How design/build for flood & hurricane?
If you were going to build in an area such as New Orleans, which is susceptible to hurricane and flood, what designs and methods would you choose, keeping in mind the costs of various approaches?
No, I’m not planning to live there. I’m curious and I suspect many of you have some good ideas already.
Beej
Replies
As is done in all the close-to-the beach areas of the Gulf coast, and way up the Atlantic seaboard, build the houses up on piers or pilings, so that the first habitable floor is way up off the ground, then construct with materials, fasteners, and methods so that exteriors can withstand the positive and negative pressures that come from wind, and their penetrations (windows, doors, etc.) are designed and installed to not only handle the pressures, but can be leakproof as well in those extreme circumstances.
One of Cloud's domes should hold up pretty well under those conditions, esp. the wind part.
edit- I fergot the "l" in "cloud". Hit "post" just as I realized it.
Edited 9/13/2005 6:40 pm ET by Shep
Somewhere I read a story of a builder that jacks up houses in flood-prone areas and pours a concrete full first floor directly under the jacked up house. By using the first floor as a finished garage and for some kinds of storage, the main floor is high and dry. It sounded great at first, but right now after working up and down stairs all day it wouldn't be for me. :-)
Then your question made me think of ICF houses, but they are so heavy the foundation would need special attention to hold up well in totally saturated soil. The wiring and sheetrock would still take a beating in a flood.
Then there was an article on a house that was built in a potential avalanche area. The house/cabin wasn't inhabited during the winter, but they wanted it to survive if hit. The house was two stories and the bottom floor was essentially steel posts on the corner of the house with a thin breakaway garage. If an avalanche were to hit the walls of the garage would give way and let the snow pass underneath. Maybe a house on stilts could have a "disposable" first floor that would give way in a flood if there was moving water.
Finally, after thinking around in a semi-circle, it hit me that the steel mushroom house on the back of a recent FH would work just fine if it were a freebie (and an elevator was part of the package). :-)
For NO I'd at least build it 3-4 ft up... if cost was a factor... alot of bracing... sheer walls... min roof overhangs.... maybe a central filled concrete block core room... I know what i wouldn'd do I wouldn't put the back-up generator in the fick'n Basement.... that has to be the dumbest thing i ever heard... "our back-up generator in the basement was flooded"...
p
first you do not build in the city. go outside the city to high ground. fifty miles north would be good. 100 better. Then concrete, everything concrete. low pitch roofs, hip roof are good. gables concrete too. metal roofs. alot of anchor bolts, tie downs, all ulities underground. No trees by the house. patio covers, the first to go.Remember the storm surge wave that hit gulfport was 30 feet tall.
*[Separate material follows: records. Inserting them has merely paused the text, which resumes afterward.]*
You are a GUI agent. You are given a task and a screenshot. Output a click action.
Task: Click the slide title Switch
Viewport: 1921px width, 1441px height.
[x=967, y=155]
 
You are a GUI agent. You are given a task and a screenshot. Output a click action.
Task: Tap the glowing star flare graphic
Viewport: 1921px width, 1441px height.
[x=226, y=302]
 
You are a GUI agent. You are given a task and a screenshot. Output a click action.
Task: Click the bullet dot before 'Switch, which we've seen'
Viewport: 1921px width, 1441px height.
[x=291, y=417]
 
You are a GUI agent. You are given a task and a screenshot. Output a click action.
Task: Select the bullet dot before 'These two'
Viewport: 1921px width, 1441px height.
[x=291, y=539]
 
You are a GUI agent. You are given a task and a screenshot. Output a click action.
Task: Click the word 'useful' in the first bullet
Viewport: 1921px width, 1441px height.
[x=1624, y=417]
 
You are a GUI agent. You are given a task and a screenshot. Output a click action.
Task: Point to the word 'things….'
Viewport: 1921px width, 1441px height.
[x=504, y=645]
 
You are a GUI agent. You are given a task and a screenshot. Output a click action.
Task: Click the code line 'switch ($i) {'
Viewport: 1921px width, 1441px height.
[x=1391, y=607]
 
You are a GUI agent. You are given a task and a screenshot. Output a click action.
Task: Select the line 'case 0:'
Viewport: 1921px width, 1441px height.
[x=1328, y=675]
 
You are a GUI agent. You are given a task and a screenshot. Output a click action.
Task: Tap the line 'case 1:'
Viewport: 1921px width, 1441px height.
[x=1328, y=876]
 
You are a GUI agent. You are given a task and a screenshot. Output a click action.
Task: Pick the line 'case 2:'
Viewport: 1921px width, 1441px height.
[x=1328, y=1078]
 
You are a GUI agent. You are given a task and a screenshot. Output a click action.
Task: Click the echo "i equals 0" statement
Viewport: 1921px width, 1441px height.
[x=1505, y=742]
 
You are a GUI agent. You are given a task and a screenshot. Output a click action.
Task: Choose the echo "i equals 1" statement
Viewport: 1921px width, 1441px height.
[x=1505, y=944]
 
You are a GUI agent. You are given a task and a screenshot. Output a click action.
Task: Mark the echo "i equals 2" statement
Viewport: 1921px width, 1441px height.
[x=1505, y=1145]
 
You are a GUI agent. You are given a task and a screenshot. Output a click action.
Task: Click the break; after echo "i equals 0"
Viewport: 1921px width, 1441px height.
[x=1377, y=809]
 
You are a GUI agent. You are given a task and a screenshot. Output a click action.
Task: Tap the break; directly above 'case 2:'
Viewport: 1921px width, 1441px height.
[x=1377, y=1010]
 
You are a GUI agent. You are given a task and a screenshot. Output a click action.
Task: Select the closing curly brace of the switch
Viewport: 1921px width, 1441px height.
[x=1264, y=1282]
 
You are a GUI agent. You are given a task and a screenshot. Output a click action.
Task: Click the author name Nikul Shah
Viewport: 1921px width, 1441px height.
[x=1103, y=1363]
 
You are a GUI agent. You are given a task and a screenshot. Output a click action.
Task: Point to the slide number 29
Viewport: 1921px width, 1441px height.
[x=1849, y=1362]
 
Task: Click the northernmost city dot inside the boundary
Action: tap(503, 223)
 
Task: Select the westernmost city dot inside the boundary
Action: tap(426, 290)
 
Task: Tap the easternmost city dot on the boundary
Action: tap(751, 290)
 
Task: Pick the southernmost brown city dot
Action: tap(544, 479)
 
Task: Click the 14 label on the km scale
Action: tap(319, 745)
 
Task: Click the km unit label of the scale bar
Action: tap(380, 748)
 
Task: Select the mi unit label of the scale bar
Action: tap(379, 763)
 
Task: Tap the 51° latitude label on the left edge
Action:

Edited 9/13/2005 8:29 pm ET by brownbagg
I vacationed a while ago in Maryland, on the shore, and the houses were built like Stinger describes. In this area they drove pilings thirty or more feet down. The problem is the force of a strong storm. Debris driven by the waves and wind can easily break out supports or undermine pilings, foundations or whatever you build on. Your house may stand the stress but the neighbors may come crashing into yours. Something like a tsunami could be high enough to break down and carry off just about anything. Just like the mud slides in California, when the ground gets displaced, everything on it or in it goes. If the big quake ever hits the west coast, Katrina will look like a spring shower.
Beat it to fit / Paint it to match
My brother's house is across Lake Ponchartrain from New Orleans, one lot from the lake. It is built up on concrete & steel piers and there is a concrete slab under the house where he parks his car. He had 3 feet of water under his house. The North wind blew the lake's storm surge away from the land which was why he had only three feet. Everything at the slab level was wiped out but it was only a storage shed and pump house. The codes don't allow much structure on the ground floor for this very reason.
The house is fine. The large pine trees fell like pickups sticks but they all missed his roof except for some branches which caused minor roof and siding damage. He was very lucky and very glad that he was required to build on stilts.
The knee surgery will come later but for now all the stair walking is good for their health.
Billy
Been there! done That! Have the T shirt!!! Wont ever happen to me again.
mk
History has shown that the houses that fare the best in a hurricane are those on driven pilings where the pilings extend to the roof line. Lots of hurricane clips, hip roof structure and a well secured metal roof. Of course none of that will protect you from your neighbor's house floating into yours.
20' storm surge means the finished space needs to be 20' off the ground.
Push a neighboring building into it and it is all gone.